Whose Neck?

27.03.1975

The executioner, dressed in dark blue three-piece suit, white shirt and stripped tie, is a familiar figure. The new ax, held firmly in the well-manicured hands, holds our attention: lt is smaller, simpler - a one-piece design. Perhaps the entertainment will be a little bloodier this time?

But the question whispered about the marketplace, as the tumbrels are heard in the distance, is, "Who are the victims???"

I refer of course to the new System/32. Whether well carried out or not, it certainly will sell in enormous numbers. Market growth curves, at least in North America (there is a nice bulge ahead for European mini sales) are smooth. So IBM succes must mean panic and pain for others. Who?

My first inclination was to look at Digital; I've been predicting a riposte to the DEC-10 entry for some months. But the 32 doesn't impact enough of the present PDP-11 applications area to fill the bill; maybe there is a System/72 somewhere in the wings?

No, it seems to me that the likely victims are Burroughs, Nixdorf, NCR perhaps, Olivetti and, to a lesser extent, ICL with its new and attractive 2903. The semiautomatic accounting machines have a very nice business, and it has been pretty much immune to IBM attack. But with slower growth in the media market, and the natural urge to use up some of the development investment already made around the world in laboratories and test areas, and with the special attraction that IBM does not already monopolize this particular subbusiness, it was a natural target.
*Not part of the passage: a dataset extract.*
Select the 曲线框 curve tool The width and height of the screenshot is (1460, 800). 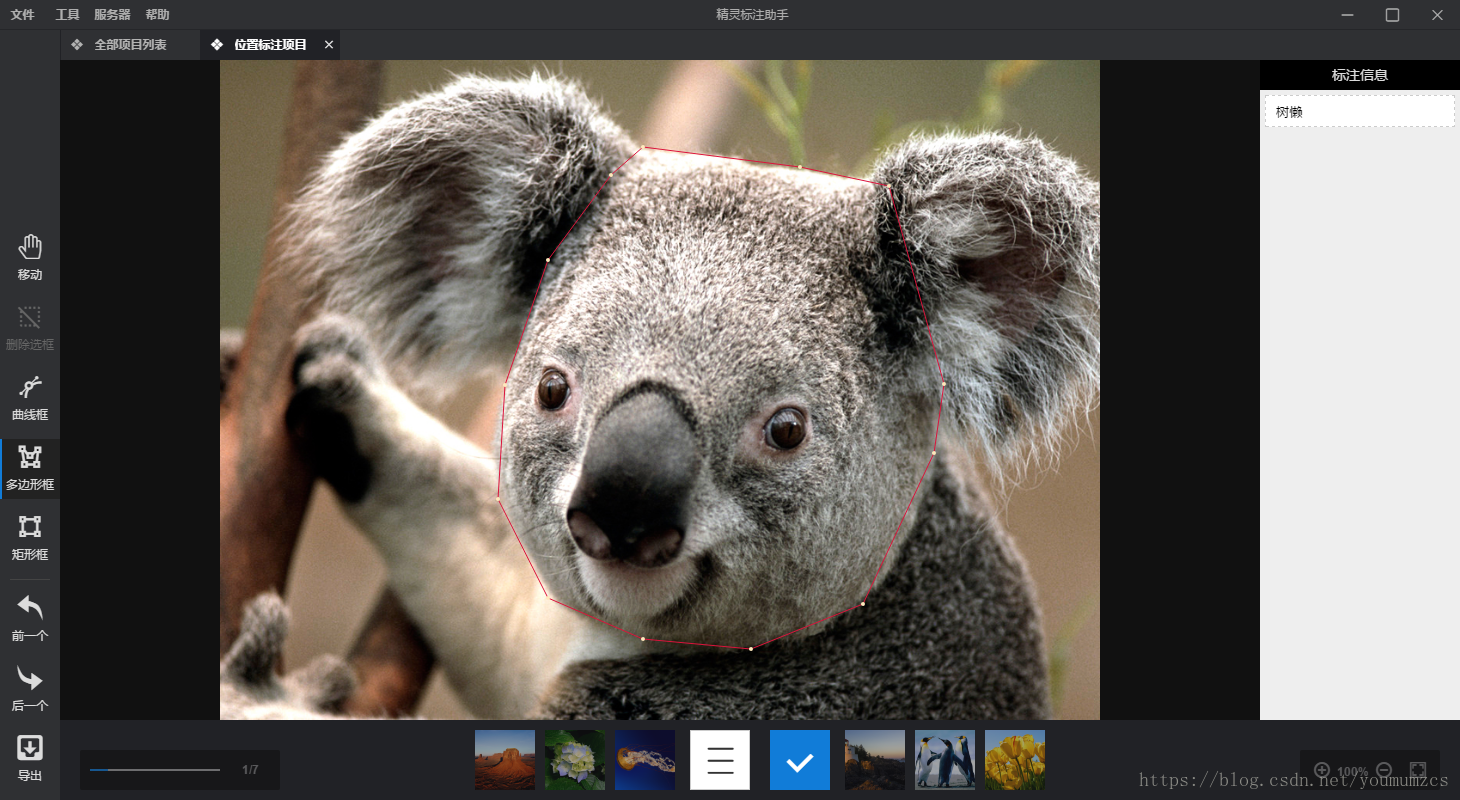click(30, 397)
Burroughs, the secret computer company, has had an interesting and profitable rise in the marketplace recently and now stands not too far behind Univac as the Western IBM competitor. lt hasn't done as well as it should with big machines - but it's done quite well with the small ones. And the Nixdorf successes in Europe are precisely in this part of the office spectrum.

The "no programming necessary" pitch is not an easy one to make, especially overseas, but if IBM can make it stick, the fancy bookkeeping machine people will be very badly hurt.

And all this while packaging the system so protectively that the plug-to-plug boys are almost completely barred from entry! Some ax! Some executioner!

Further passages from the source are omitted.